____ The data

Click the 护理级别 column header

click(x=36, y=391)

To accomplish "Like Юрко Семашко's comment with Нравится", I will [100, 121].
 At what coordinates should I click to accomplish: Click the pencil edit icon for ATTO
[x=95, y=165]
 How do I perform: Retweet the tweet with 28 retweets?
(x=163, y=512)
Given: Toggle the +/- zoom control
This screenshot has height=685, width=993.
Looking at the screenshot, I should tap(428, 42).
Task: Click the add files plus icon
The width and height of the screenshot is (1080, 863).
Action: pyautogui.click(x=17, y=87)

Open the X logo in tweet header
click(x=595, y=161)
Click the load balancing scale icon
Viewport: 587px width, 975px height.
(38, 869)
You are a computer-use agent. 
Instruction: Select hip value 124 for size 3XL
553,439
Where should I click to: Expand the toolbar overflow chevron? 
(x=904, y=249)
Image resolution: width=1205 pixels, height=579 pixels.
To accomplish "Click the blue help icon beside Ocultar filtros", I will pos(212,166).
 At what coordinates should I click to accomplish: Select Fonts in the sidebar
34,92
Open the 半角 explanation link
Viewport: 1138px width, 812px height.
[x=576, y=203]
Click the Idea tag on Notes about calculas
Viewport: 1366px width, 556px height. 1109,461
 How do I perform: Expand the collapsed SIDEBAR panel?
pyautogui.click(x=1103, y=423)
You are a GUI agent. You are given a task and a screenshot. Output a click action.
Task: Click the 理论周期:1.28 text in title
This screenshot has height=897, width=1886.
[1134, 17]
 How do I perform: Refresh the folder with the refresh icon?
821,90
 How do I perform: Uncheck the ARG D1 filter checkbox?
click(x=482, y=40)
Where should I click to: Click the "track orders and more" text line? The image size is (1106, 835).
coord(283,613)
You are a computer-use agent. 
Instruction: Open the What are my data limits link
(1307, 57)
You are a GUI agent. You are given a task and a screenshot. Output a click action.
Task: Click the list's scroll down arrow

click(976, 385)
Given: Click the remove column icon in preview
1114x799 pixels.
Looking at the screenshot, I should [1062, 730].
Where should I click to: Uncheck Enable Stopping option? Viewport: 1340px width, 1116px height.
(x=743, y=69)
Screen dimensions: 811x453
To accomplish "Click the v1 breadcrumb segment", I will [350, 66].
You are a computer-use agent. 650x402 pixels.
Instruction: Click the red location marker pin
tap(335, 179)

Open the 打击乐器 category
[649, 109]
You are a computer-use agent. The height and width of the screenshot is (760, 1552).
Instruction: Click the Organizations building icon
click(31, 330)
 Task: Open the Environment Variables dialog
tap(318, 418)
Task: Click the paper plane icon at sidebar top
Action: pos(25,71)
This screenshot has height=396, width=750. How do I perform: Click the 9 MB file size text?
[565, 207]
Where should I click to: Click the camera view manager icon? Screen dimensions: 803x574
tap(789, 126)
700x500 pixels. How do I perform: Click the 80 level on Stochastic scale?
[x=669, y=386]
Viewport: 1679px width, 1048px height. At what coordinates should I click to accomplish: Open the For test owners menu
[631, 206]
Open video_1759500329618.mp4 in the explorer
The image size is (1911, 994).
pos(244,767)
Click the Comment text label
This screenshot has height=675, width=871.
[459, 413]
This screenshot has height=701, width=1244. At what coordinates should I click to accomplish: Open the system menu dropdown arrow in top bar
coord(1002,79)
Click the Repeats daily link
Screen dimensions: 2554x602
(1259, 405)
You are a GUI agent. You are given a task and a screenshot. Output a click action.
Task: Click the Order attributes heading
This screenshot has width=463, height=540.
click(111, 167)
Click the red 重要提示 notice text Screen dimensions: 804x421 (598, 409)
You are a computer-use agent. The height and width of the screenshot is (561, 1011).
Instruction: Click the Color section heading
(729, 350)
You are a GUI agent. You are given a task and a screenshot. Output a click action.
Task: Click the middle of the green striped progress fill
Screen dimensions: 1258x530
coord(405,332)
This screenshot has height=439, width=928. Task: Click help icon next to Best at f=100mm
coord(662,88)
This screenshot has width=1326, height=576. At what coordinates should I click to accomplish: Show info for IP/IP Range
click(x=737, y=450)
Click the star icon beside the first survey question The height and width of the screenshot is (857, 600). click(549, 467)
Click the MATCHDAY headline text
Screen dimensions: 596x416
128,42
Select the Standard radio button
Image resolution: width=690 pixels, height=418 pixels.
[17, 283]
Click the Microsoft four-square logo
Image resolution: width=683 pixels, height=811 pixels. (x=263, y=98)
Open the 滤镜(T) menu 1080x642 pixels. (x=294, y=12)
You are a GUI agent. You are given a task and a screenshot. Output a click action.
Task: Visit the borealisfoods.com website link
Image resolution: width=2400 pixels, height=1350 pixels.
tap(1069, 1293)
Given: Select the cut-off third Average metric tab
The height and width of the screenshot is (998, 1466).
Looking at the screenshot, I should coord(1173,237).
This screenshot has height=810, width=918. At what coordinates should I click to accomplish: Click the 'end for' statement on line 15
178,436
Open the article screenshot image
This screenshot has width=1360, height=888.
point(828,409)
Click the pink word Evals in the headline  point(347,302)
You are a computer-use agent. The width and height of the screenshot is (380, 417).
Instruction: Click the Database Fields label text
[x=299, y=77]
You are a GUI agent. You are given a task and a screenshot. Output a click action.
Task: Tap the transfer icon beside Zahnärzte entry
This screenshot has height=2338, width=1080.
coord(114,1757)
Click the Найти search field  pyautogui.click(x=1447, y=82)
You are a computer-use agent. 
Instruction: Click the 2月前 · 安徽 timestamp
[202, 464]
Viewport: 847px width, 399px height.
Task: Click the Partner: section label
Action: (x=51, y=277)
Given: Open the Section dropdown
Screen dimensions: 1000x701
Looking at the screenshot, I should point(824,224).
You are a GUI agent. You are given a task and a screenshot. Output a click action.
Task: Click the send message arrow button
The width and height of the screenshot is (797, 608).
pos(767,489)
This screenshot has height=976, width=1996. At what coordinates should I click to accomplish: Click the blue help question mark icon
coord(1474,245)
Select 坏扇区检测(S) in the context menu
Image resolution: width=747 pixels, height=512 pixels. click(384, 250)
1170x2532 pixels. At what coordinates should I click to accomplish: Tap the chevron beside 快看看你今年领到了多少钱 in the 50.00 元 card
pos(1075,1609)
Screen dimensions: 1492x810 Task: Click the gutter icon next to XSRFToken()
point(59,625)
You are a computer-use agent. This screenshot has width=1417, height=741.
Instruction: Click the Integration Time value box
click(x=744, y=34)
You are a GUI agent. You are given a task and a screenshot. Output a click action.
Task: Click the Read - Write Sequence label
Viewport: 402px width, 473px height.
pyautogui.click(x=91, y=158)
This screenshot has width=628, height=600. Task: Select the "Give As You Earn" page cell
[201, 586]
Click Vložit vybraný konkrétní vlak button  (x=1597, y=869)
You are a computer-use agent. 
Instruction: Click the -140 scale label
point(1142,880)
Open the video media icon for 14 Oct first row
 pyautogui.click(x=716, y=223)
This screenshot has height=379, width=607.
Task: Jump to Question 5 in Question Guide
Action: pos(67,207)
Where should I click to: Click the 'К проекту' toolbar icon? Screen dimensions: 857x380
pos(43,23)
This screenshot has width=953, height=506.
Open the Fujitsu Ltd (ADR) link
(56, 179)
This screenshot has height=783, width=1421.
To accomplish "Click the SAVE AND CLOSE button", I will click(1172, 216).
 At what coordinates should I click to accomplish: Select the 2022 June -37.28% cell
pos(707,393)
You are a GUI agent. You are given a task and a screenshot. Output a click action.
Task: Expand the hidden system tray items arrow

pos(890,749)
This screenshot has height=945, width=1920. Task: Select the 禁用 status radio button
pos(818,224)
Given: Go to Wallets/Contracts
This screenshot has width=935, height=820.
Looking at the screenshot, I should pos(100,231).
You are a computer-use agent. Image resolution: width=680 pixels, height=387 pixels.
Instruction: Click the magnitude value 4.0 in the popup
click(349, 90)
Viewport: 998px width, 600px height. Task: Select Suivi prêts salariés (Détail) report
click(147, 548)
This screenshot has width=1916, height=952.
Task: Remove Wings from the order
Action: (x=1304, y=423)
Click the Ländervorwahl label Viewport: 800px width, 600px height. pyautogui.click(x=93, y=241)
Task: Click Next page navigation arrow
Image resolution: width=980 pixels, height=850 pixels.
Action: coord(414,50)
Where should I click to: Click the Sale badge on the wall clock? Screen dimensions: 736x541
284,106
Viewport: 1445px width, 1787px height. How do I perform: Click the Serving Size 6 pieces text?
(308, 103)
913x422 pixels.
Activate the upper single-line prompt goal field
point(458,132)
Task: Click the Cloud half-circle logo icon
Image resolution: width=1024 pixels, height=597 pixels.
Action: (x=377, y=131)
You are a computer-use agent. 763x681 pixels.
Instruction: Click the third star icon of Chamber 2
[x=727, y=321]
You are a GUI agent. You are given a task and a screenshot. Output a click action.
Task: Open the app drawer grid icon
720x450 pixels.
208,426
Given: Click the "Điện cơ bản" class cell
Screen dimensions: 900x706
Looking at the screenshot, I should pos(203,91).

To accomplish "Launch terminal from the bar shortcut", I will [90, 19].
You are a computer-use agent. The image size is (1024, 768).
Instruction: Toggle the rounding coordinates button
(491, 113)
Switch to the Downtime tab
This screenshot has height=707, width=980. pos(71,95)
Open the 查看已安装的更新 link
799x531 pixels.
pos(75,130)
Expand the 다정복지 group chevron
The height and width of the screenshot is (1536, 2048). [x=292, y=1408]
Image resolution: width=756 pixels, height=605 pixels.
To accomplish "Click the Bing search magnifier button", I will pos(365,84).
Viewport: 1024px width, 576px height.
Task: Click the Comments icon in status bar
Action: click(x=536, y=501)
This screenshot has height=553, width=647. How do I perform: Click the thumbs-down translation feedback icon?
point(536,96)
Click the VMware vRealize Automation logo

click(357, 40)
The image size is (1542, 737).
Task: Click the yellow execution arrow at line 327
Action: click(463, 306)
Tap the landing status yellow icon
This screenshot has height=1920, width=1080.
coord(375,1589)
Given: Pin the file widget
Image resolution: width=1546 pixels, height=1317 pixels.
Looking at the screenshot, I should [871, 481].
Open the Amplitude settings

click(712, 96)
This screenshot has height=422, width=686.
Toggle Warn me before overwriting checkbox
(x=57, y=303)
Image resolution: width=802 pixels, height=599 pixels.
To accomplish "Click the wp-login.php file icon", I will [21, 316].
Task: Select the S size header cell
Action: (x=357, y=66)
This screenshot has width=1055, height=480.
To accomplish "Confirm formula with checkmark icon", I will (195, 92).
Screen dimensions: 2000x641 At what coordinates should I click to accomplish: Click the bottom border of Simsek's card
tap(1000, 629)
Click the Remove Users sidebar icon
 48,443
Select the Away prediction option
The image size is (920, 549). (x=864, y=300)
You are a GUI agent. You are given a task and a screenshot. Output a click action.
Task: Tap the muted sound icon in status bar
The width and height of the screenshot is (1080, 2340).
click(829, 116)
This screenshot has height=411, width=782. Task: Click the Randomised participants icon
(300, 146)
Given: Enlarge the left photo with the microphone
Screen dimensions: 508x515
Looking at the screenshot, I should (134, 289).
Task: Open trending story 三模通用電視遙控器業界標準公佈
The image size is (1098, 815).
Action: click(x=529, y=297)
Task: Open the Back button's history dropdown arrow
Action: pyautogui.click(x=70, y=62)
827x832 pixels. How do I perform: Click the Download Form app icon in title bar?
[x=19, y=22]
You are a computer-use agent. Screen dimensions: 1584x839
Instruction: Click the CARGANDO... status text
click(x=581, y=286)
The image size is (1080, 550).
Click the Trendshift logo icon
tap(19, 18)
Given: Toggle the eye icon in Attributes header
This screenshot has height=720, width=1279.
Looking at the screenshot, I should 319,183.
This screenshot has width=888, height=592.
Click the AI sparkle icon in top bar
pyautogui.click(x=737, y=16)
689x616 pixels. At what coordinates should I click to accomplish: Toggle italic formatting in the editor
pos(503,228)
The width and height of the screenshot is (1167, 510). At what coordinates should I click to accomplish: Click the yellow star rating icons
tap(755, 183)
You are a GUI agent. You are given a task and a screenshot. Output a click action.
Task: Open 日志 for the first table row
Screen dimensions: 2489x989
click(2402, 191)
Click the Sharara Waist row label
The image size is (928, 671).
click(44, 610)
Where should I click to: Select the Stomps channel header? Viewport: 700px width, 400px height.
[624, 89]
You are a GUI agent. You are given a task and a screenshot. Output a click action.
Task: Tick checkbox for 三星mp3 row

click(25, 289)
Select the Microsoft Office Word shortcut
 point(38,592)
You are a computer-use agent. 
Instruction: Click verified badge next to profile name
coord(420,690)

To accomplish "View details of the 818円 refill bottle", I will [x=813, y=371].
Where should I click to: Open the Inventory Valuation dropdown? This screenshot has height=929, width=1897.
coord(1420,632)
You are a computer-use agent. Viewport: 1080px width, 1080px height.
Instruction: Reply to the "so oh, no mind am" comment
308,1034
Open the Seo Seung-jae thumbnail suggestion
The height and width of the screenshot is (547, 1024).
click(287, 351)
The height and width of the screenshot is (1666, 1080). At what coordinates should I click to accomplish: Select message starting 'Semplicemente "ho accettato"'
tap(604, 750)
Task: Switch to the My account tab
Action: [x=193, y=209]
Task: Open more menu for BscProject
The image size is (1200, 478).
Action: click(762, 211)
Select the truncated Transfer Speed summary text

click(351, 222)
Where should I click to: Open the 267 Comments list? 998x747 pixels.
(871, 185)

________

### What you should do
Using the entries above, give again exactly the lines from the line holding "Screen dimensions: 2489x989" through the line holding "Task: Open more menu for BscProject". Include both end lines and nothing else.

### Written solution
Screen dimensions: 2489x989
click(2402, 191)
Click the Sharara Waist row label
The image size is (928, 671).
click(44, 610)
Where should I click to: Select the Stomps channel header? Viewport: 700px width, 400px height.
[624, 89]
You are a GUI agent. You are given a task and a screenshot. Output a click action.
Task: Tick checkbox for 三星mp3 row

click(25, 289)
Select the Microsoft Office Word shortcut
 point(38,592)
You are a computer-use agent. 
Instruction: Click verified badge next to profile name
coord(420,690)

To accomplish "View details of the 818円 refill bottle", I will [x=813, y=371].
Where should I click to: Open the Inventory Valuation dropdown? This screenshot has height=929, width=1897.
coord(1420,632)
You are a computer-use agent. Viewport: 1080px width, 1080px height.
Instruction: Reply to the "so oh, no mind am" comment
308,1034
Open the Seo Seung-jae thumbnail suggestion
The height and width of the screenshot is (547, 1024).
click(287, 351)
The height and width of the screenshot is (1666, 1080). At what coordinates should I click to accomplish: Select message starting 'Semplicemente "ho accettato"'
tap(604, 750)
Task: Switch to the My account tab
Action: [x=193, y=209]
Task: Open more menu for BscProject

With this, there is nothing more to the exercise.